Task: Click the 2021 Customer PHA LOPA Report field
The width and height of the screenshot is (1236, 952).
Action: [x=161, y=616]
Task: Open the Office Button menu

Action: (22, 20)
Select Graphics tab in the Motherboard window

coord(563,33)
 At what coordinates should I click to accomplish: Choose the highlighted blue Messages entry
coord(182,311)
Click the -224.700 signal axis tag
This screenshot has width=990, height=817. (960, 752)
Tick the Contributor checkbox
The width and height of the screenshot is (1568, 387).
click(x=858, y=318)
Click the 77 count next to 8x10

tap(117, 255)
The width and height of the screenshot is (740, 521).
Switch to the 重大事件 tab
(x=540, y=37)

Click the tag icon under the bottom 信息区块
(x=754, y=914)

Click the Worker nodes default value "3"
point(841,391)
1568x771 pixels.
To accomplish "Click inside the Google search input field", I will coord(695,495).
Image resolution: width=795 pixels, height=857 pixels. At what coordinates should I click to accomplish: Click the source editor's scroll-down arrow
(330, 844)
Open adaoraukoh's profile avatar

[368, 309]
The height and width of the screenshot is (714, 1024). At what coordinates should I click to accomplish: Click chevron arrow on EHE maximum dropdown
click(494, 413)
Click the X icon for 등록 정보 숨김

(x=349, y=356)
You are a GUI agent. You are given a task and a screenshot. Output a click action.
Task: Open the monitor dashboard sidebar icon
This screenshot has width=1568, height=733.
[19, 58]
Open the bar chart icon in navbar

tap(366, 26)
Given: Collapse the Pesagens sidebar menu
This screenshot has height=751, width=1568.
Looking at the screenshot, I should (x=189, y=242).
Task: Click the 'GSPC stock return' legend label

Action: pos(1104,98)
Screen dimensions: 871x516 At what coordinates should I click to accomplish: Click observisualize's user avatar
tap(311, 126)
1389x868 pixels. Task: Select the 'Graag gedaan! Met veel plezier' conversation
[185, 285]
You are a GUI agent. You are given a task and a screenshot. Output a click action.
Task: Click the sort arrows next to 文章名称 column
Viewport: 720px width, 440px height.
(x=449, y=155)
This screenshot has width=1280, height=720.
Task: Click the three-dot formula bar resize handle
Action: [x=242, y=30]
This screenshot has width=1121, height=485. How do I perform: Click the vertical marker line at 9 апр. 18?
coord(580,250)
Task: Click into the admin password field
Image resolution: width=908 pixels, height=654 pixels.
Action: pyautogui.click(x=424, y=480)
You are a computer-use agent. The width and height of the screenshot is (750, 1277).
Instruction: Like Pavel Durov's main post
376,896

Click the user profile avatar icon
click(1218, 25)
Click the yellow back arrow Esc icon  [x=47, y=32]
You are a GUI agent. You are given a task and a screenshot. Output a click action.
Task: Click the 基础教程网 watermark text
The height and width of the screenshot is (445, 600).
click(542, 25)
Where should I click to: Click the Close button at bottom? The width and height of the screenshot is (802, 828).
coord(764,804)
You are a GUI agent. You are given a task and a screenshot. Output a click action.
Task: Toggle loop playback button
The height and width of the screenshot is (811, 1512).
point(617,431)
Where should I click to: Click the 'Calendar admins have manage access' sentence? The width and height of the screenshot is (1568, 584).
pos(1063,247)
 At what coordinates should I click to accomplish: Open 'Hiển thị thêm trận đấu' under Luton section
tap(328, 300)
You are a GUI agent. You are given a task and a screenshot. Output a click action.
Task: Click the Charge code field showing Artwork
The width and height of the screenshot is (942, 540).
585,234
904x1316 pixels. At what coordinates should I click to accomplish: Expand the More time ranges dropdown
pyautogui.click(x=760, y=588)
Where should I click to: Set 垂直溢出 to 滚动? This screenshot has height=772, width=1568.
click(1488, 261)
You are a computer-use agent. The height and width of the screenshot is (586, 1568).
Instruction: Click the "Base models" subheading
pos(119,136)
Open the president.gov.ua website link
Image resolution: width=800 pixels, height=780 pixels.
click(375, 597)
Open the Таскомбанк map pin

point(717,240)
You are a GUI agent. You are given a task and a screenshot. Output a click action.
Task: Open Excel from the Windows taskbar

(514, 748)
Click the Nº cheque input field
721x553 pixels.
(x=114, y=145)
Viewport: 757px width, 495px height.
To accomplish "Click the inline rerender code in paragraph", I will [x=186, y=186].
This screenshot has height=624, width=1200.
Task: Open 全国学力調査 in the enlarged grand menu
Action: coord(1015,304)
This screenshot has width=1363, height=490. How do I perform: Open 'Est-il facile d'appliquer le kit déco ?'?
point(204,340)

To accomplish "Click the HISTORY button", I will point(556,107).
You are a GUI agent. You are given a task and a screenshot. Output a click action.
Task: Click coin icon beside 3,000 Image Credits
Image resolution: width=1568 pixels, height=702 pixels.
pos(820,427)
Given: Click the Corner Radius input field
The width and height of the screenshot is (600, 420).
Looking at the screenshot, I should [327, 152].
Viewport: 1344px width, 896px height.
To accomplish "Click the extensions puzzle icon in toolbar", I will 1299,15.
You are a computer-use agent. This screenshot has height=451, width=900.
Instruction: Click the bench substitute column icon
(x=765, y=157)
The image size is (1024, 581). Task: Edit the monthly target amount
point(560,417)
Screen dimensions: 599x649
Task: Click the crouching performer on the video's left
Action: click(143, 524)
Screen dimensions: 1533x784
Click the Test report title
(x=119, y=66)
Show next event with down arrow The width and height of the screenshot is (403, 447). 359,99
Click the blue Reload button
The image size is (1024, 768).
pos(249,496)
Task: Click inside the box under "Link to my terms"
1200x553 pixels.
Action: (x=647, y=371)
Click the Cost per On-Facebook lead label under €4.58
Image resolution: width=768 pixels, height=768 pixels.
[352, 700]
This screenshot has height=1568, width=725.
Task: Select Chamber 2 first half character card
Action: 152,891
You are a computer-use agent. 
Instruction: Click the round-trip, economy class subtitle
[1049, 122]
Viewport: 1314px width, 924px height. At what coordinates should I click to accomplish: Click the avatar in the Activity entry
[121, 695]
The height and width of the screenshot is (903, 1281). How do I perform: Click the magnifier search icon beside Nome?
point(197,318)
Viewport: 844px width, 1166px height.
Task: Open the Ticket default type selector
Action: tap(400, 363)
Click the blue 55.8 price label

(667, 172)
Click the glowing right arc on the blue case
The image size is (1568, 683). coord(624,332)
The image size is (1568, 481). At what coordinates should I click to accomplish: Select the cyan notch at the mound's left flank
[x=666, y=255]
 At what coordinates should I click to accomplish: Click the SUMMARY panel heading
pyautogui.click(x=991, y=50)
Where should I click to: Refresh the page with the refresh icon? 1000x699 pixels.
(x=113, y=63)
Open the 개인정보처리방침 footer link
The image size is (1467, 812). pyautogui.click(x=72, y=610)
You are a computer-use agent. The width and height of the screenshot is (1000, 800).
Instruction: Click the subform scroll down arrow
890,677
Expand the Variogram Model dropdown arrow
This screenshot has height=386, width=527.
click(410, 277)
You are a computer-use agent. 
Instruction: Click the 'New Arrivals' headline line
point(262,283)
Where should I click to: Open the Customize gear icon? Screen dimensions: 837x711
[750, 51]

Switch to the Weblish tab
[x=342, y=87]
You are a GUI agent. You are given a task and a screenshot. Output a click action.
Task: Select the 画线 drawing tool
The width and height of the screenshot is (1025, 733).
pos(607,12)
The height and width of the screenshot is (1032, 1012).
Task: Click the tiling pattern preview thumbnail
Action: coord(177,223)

_Problem to work on_: Check every line in the material above for the string "sidebar", then give only the number of lines that have it.

_Task output_: 2